Soon after meeting President Mnangagwa at State House, Douhan paid a courtesy visit to Justice, Legal and Parliamentary Affairs Minister Ziyambi Ziyambi at his offices.

“I am sure you are all aware that as a country, we are on a drive to ensure that the sanctions are removed.

“We presented to them what we have done, in terms of our legislation, in terms of other measures to ensure that the effects of sanctions on the ordinary people are lessened. But at the moment, we are unable to give you finer details because we want to allow the process of consultation that the Rapporteur is doing, to be concluded, once she has finished, she will then take her findings to give a preliminary report and thereafter I think we can comment,” Ziyambi told reporters after the meeting.

Ziyambi said the government continues to lobby for the removal of sanctions.

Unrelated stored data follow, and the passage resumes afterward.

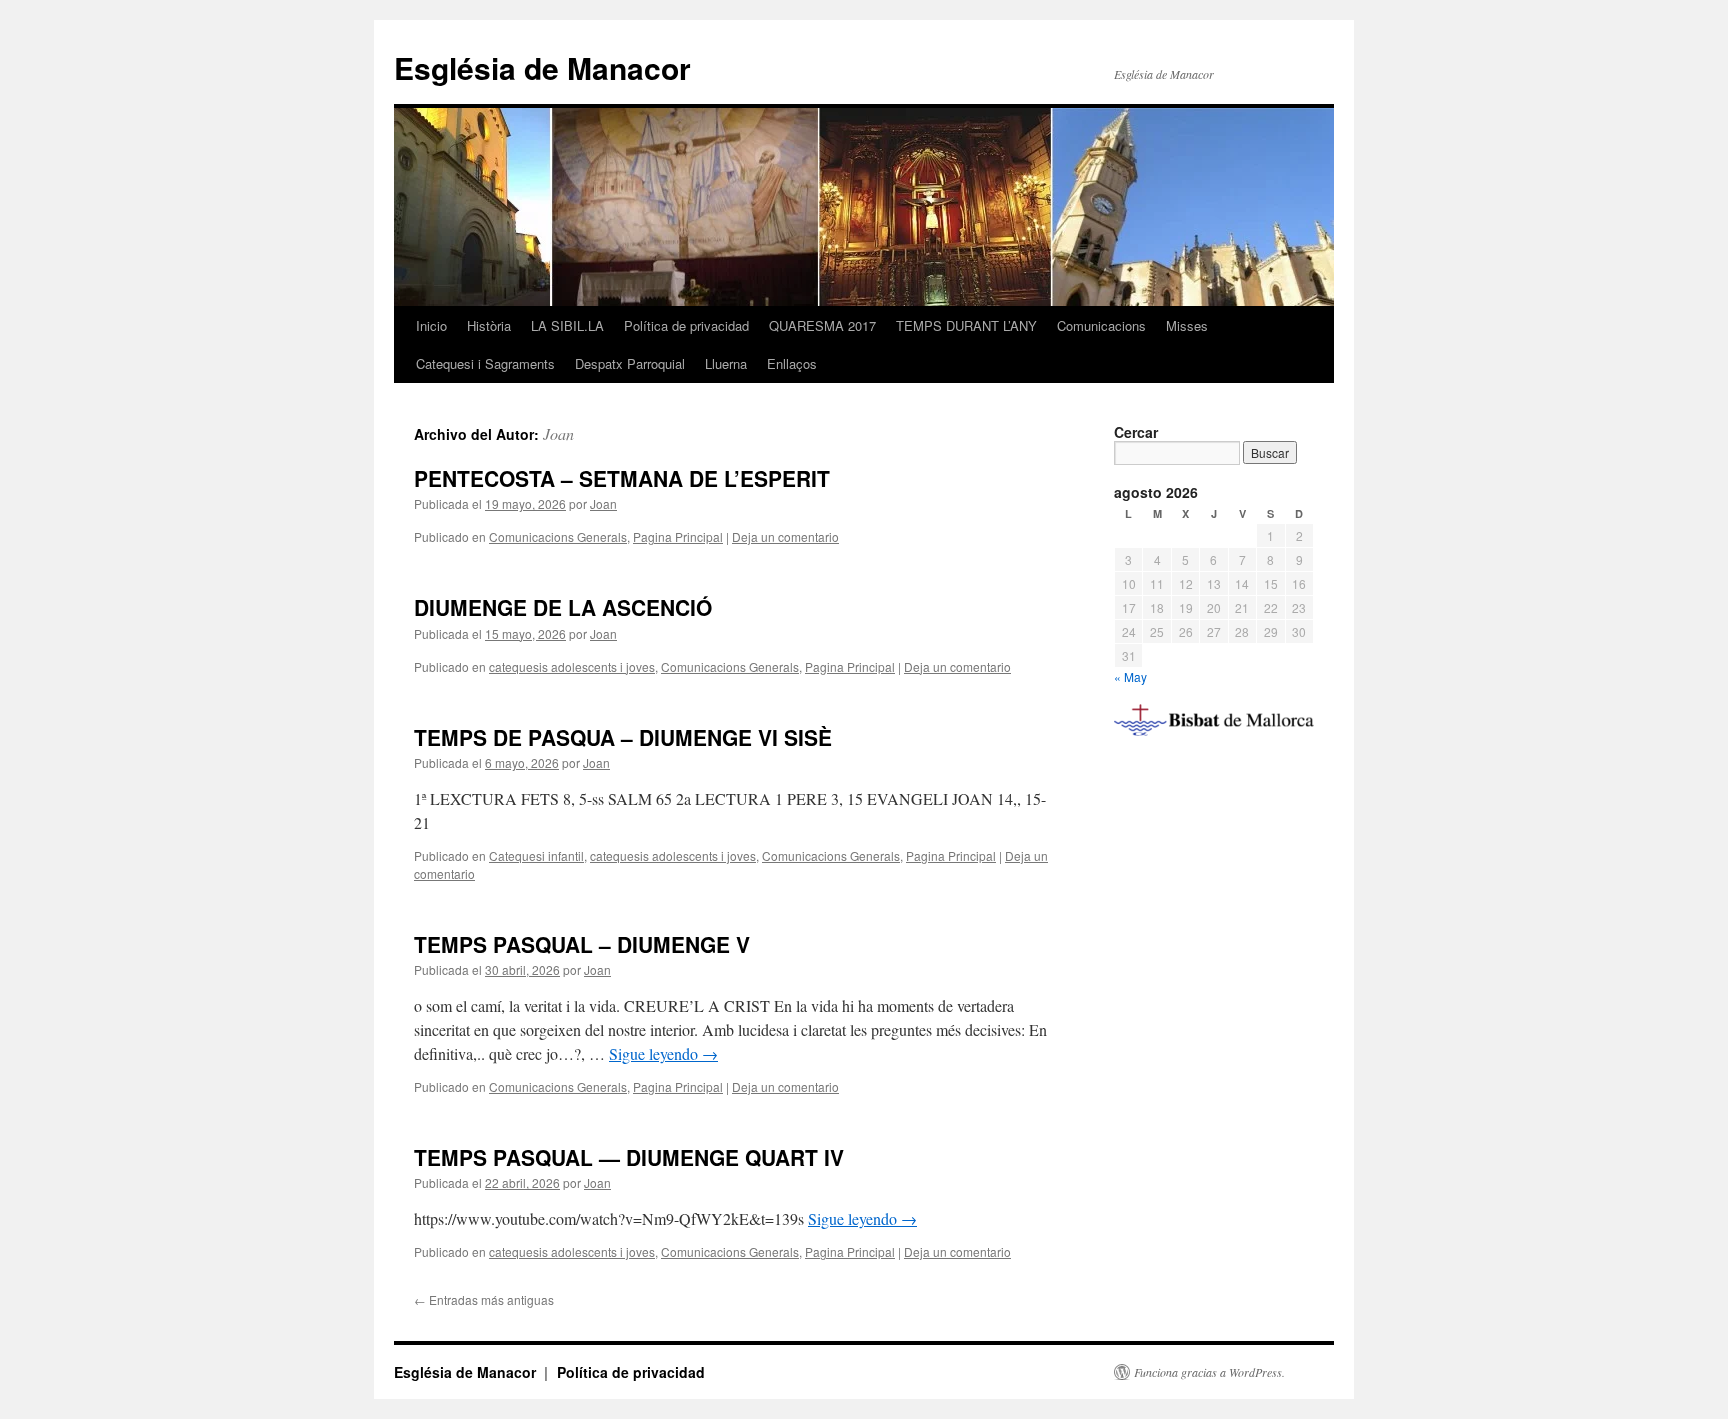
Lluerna (726, 363)
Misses (1187, 325)
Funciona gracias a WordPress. (1209, 1372)
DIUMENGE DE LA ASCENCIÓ (563, 607)
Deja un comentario (785, 536)
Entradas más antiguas (484, 1299)
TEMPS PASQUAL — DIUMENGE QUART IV (629, 1157)
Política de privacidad (686, 325)
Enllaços (792, 363)
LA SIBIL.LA (567, 325)
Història (489, 325)
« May (1130, 676)
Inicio (431, 325)
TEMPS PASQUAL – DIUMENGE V (582, 944)
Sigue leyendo (663, 1053)
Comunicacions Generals (558, 536)
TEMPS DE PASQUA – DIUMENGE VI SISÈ (623, 737)
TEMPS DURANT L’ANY (966, 325)
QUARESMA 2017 (822, 325)
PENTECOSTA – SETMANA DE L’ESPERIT (622, 478)
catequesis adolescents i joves (572, 666)
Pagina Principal (678, 536)
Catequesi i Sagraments (485, 363)
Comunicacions (1101, 325)
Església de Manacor (542, 67)
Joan (558, 433)
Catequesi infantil (536, 855)
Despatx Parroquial (630, 363)
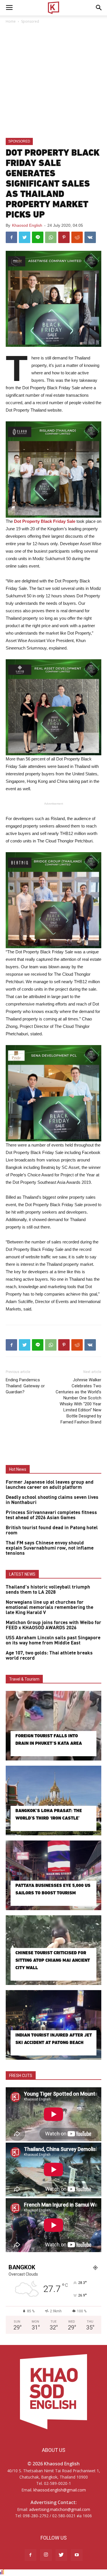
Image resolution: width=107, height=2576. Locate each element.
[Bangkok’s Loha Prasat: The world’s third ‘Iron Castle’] (53, 1800)
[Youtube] (76, 2555)
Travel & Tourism (24, 1679)
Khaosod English (27, 225)
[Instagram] (46, 2555)
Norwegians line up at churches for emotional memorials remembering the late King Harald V (49, 1607)
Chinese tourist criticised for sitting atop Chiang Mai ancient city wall (52, 1960)
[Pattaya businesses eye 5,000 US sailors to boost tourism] (53, 1875)
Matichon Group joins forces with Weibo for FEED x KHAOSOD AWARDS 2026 (53, 1625)
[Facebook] (30, 2555)
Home (11, 21)
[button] (99, 7)
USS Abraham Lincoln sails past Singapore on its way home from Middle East (53, 1640)
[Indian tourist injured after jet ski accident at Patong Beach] (53, 2025)
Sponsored (30, 21)
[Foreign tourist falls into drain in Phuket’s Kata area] (53, 1726)
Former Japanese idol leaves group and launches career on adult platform (50, 1485)
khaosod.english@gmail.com (59, 2490)
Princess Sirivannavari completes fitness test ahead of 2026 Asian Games (51, 1515)
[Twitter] (61, 2555)
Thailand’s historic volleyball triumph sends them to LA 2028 (48, 1590)
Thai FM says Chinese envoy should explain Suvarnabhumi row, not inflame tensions (50, 1548)
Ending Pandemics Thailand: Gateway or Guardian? (25, 1385)
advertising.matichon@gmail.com (59, 2509)
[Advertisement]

“From the point of view of the government of Zimbabwe, we want the sanctions removed because they have affected every facet of our life. So in a nutshell, our document that we are going to give them, clearly indicates the effects of sanctions on our society and that is exactly what we want them to appreciate and understand, to be able to capture so that we can continue with our drive to ensure that the sanctions are removed,” he said.

The Special Rapporteur, who is visiting at the invitation of the Government, will meet several Cabinet Ministers, Reserve Bank of Zimbabwe, Speaker of Parliament, Chief Justice, Ministers of State for Harare, Bulawayo and Manicaland provinces among others.

Responding to a question on whether the Rapporteur would meet other stakeholders outside of government, Ziyambi said, “She is going to meet everyone who matters. If she requests to meet anyone: that will be facilitated through the Ministry of Foreign Affairs.”

Douhan’s visit comes at a time Zimbabwe is preparing for the third Southern African Development Community (SADC) Anti- Sanctions Day on October 25 following its adoption by Heads of State and Government Summit held in Tanzania in 2019.

The Special Rapporteur is expected to submit a report on her visit, which will be an addendum to her report to the 51st session of the Human Rights Council, to take place in September 2022.